August 2014 - Another year of AFHA AmeriCorps service comes to a close
As August comes to a close, we take a look back on the past year and feel grateful for the many volunteers who have helped out with everything from tree plantings and historic reenactments to running our local farmer's market and restoring historic windows. We are especially thankful to have spent the year working with 24 AmeriCorps volunteers, who have helped to make a difference in the AFHA region in more ways than we can count! Thank you for your service!
The 2013/14 AFHA AmeriCorps team, posing for one last group photo at the Beverly Heritage Center. The new team will begin their training in early September.

One Man's Legend,
Written in Architecture

By Jeff Smith
AFHA Heritage Team Member

The Randolph County Jail, one of T.R. Whiteman's building in Elkins, WV.

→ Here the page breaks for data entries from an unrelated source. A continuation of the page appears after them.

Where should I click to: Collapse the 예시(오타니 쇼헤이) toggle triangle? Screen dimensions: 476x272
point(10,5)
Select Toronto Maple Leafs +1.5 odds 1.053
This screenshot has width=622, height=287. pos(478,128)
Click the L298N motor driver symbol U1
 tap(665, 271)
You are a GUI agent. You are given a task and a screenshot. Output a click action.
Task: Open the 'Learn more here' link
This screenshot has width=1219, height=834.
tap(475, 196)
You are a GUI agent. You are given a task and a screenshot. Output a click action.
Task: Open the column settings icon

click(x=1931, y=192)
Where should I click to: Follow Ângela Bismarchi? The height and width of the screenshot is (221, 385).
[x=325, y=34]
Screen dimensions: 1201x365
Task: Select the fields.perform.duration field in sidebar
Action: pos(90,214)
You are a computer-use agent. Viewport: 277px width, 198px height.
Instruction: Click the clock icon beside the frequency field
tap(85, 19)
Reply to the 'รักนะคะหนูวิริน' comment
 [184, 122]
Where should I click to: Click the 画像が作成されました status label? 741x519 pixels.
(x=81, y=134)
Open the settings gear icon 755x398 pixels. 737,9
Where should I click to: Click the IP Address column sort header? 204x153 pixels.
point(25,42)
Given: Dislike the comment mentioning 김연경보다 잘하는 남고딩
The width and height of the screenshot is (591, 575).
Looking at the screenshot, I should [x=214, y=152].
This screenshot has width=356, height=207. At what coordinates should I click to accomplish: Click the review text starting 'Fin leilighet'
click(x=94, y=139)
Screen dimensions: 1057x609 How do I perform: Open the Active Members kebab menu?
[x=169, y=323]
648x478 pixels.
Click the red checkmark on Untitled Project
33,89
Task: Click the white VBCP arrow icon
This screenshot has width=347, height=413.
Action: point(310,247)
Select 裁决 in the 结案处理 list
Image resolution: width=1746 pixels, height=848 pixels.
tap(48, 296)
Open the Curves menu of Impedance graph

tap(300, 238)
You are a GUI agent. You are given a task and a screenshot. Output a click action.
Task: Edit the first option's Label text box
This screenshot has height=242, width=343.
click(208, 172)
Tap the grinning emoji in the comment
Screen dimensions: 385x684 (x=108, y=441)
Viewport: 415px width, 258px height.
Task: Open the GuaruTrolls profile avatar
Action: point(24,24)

     The T.R. Whiteman Catalog was born from a request made of the Elkins Historic Landmarks Commission (EHLC) by one of Mr. Whiteman’s grand-daughters, Mrs. Marilyn Seitz. In the fall of 2012, Mrs. Seitz contacted the landmarks commission to gauge the feasibility for a photography project. It had become increasingly difficult for this Elkins native to make the trip from her current home in Virginia’s Shenandoah Valley to Elkins, her birthplace and home for her young adult life. She wanted a visual memento of the many buildings around Elkins that were designed and/or constructed by her grandfather. I agreed to take on the project as my major project for my second AmeriCorps term for one of the sponsoring sites, the Elkins Historic Landmarks Commission.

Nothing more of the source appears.